Em causa está uma animação transmitida na RTP, chamada "Carreira de Tiro", com cerca de 50 segundos de duração e em que se vê um polícia de perfil a disparar uma arma com cada vez maior intensidade, verificando-se no fim que tinha à sua frente alvos de cores diferentes e que quanto mais escuros, mais buracos de bala apresentam. O "boneco" visível no pequeno filme de animação enverga uma farda azul, um coldre, e são visíveis apenas as letras "POL" escritas no peito da farda.
Por ver este cartoon como um vídeo de "caráter duvidoso" e "com teor de xenofobia contra a própria classe policial", que permite a deterioração "do poder de autoridade destas mulheres e homens, na representação do próprio Estado", o OSI questiona a RTP, a organização do NOS Alive e os patrocinadores sobre se "estão de acordo" com o seu teor, sobre se o patrocínio foi "dado conscientemente" e sobre se vão "demarcar-se publicamente", apresentando um "pedido de desculpas formal".

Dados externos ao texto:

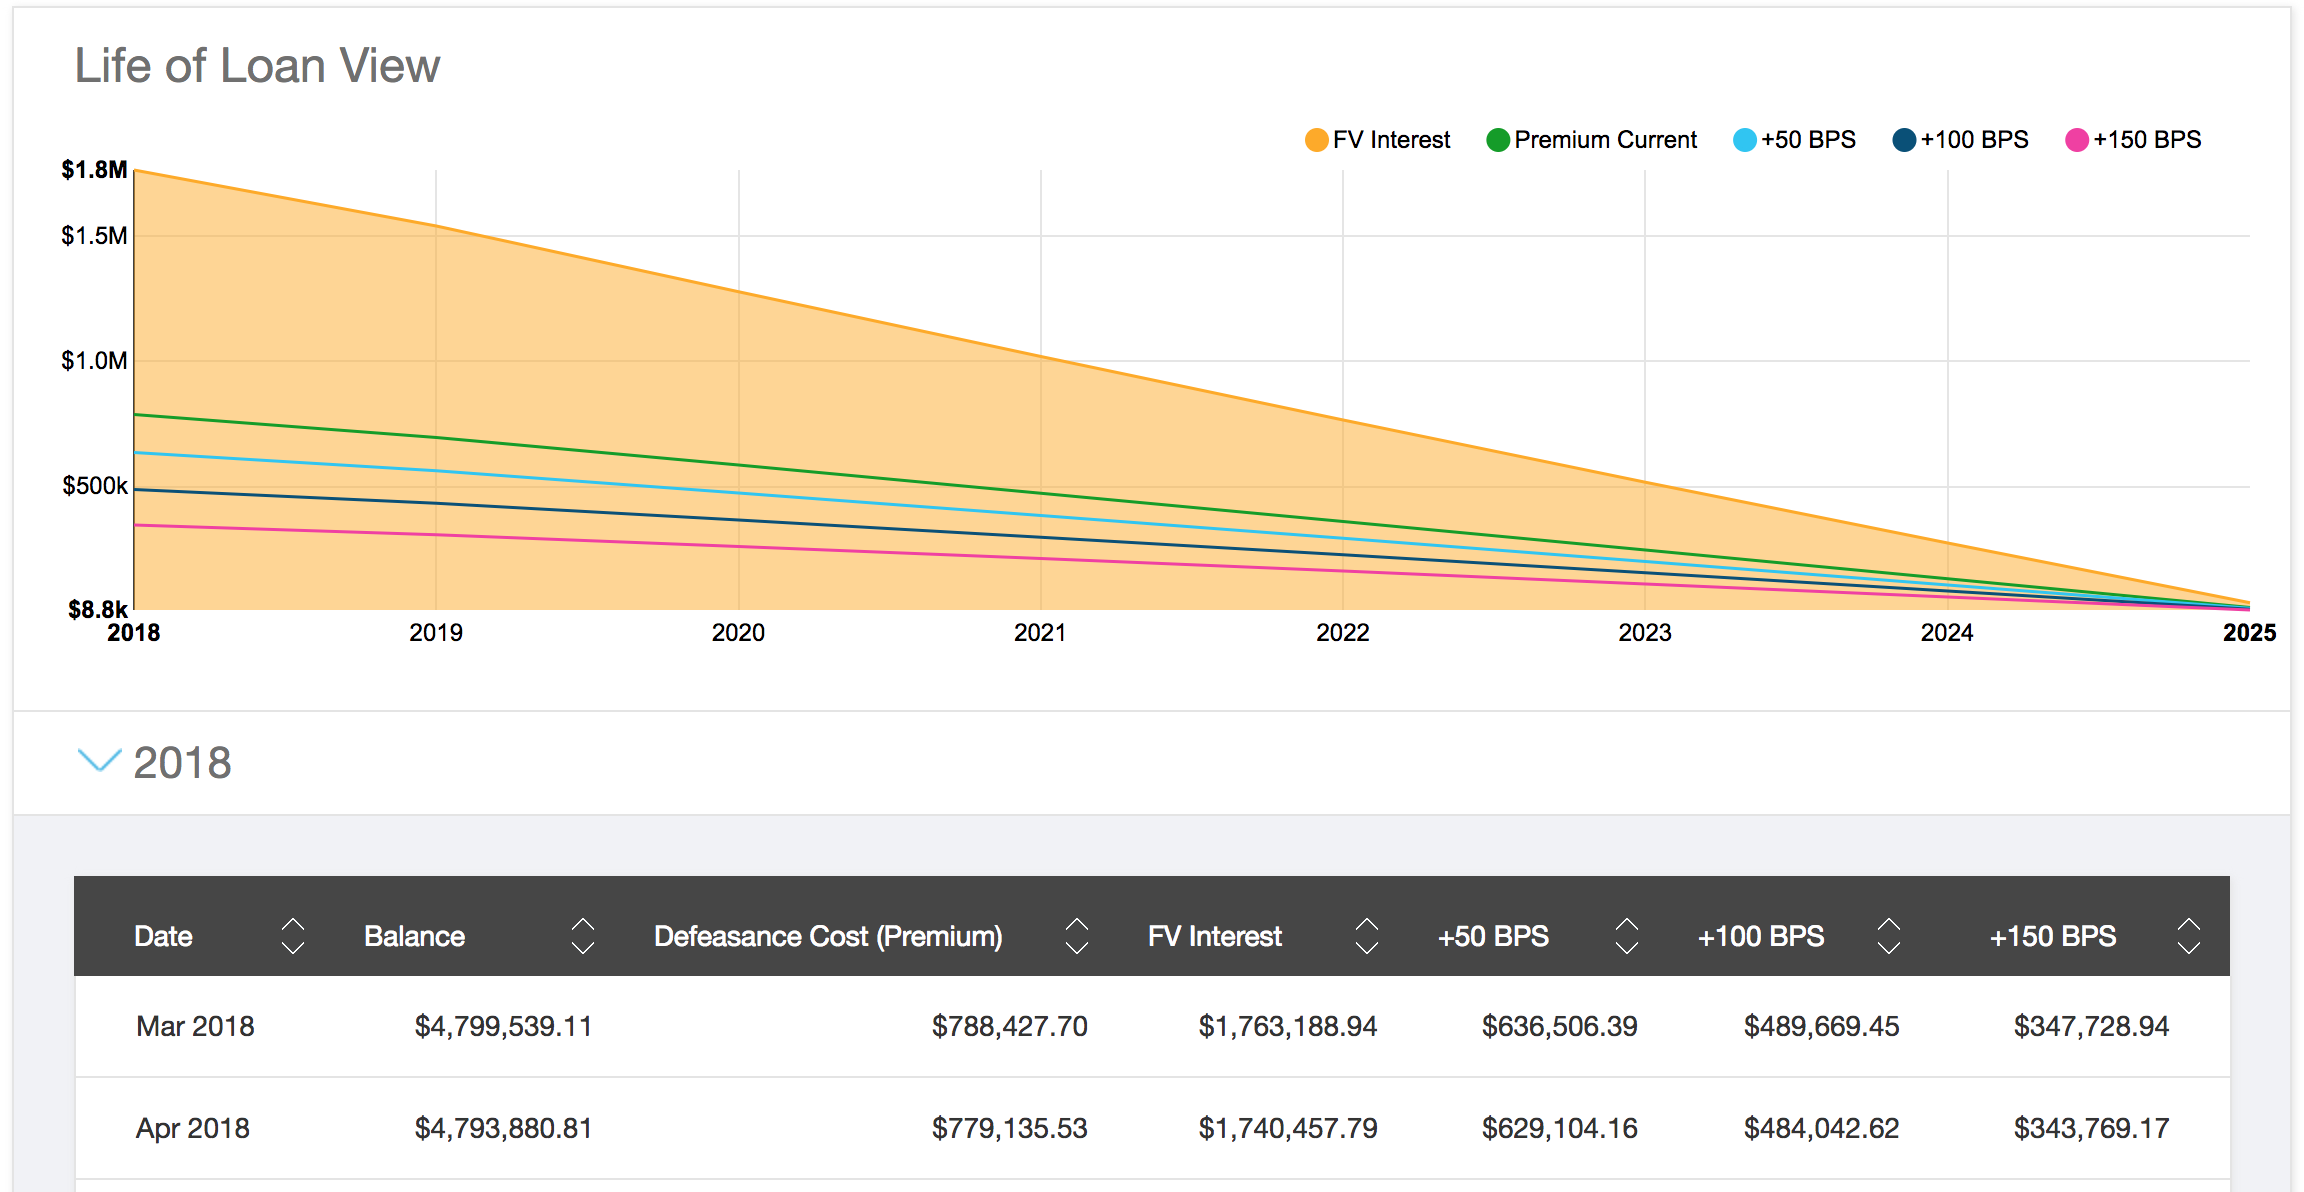The height and width of the screenshot is (1192, 2304).
Task: Collapse the 2018 section chevron
Action: tap(99, 761)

Num comunicado enviado à TSF, o OSI defende que no conteúdo "não há lugar ao sentido de humor, nem à liberdade de expressão" e que este é apenas uma acusação "gratuita, vil e implícita ao racismo/xenofobia na classe policial, de forma generalizada".
Os responsáveis pelo observatório defendem também ser "vergonhoso" que a RTP, enquanto canal público, "compactue com a obscenidade de catalogar" todos os polícias e escreve que "é sabido" que a "ínfima minoria dos agentes" que apresentam comportamentos semelhantes aos do cartoon "têm sido objeto de processos criminais, e disciplinares, muitos deles com condenações".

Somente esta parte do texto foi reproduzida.